The definition of scientific merit is open to interpretation based on both philosophical perspective and research tradition. While different organizations and IRBs may have slightly different processes for determining the scientific merit of a study, there are some common elements you should consider.
Why is scientific merit important?
Research ethics and scientific merit are closely related. Ethical research begins with the conceptualization of the study and ends when the results and findings of the study are disseminated. Scientific merit refers to the sound design of the study. Broken down to the most simplistic concept, can the proposed study answer the research questions?
Institutional Review Boards (IRBs) may also review the merit of the study to comply with federal research regulations and to make decisions that support the ethical principles in accepted ethical codes such as the Nuremberg Code and the Declaration of Helsinki. Researchers and IRBs must carefully consider the study design and overall scientific quality of each study. Below are three key areas to consider:
1. According to OHRP the IRB must consider scientific merit when of studies. According to the regulations, the final authority on whether or not the study design or methodology demonstrates sufficient merit to justify the risk rests with the IRB. In other words, the final review for scientific merit is part of the IRB review.
2. Studies must be able to answer the research questions.

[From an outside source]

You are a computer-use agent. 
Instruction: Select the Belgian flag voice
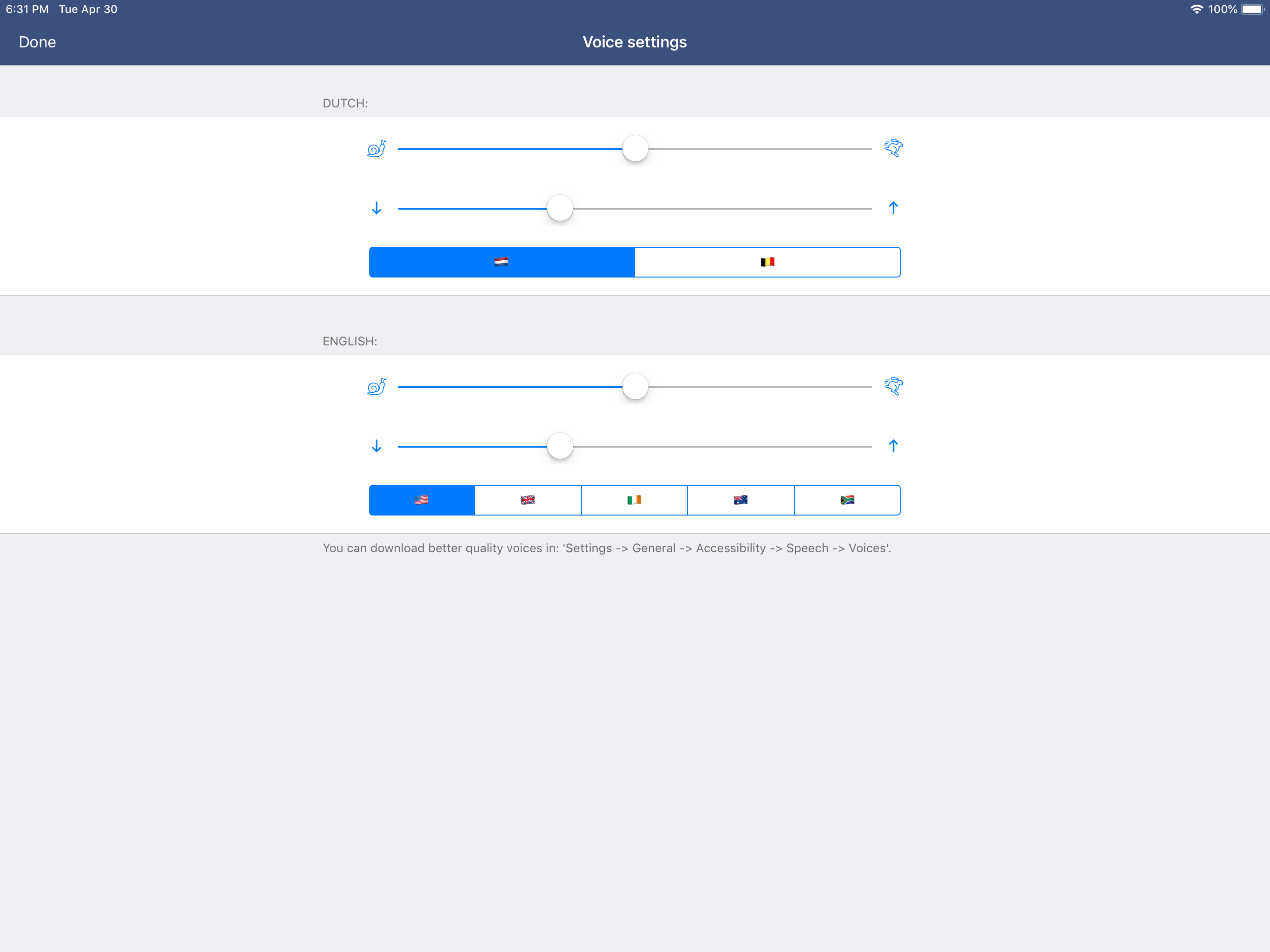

If the purpose of the study is to answer certain questions and the study, because of its design, will not be able to answer those questions, then we know the study cannot achieve its purpose.
3. This does not mean each study is perfect. If the study can answer the research questions, the purpose is accurate, and there is minimal risk, we can make suggestions on improvements but can’t require them as a condition of approval.
The following questions can assist researchers design a study with scientific merit.
Are the procedures are consistent with sound research design?
Is the study design appropriate given the hypothesis being tested? appropriateness of the study design given the hypothesis being tested?
Is the study is designed in a manner likely to answer the research questions?
Are the research questions aligned with the proposed data collection and analysis?
Does the study have the potential to contribute to the field or add to the existing body of knowledge?
Will the knowledge to be gained sufficiently important to justify the risks involved?
Are the risks are minimized and benefits are optimized to the extent possible?
Does the proposed sample contain number of participants is large enough to result in reliable, replicable results without exposing excessive numbers of participants to the risk of the research?